▸ **Listed entries**:
━━━━━━━━

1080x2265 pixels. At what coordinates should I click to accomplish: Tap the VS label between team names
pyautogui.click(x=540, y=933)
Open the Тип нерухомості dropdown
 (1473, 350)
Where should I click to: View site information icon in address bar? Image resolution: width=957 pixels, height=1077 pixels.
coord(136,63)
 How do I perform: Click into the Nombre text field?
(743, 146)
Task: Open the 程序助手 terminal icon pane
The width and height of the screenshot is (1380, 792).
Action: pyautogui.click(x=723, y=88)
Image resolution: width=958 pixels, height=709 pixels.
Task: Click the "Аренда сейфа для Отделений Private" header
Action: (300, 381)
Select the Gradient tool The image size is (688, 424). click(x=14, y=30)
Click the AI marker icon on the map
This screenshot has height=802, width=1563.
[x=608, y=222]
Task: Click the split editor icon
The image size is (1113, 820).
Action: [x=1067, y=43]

━━━━━━━━

▸ **Your instructions**: Taking the records above, retype every line from the one with "Where should I" down to the one with "Click the AI marker icon on the map", exactly and with nothing else.

▸ **Response to the task**:
Where should I click to: View site information icon in address bar? Image resolution: width=957 pixels, height=1077 pixels.
coord(136,63)
 How do I perform: Click into the Nombre text field?
(743, 146)
Task: Open the 程序助手 terminal icon pane
The width and height of the screenshot is (1380, 792).
Action: pyautogui.click(x=723, y=88)
Image resolution: width=958 pixels, height=709 pixels.
Task: Click the "Аренда сейфа для Отделений Private" header
Action: (300, 381)
Select the Gradient tool The image size is (688, 424). click(x=14, y=30)
Click the AI marker icon on the map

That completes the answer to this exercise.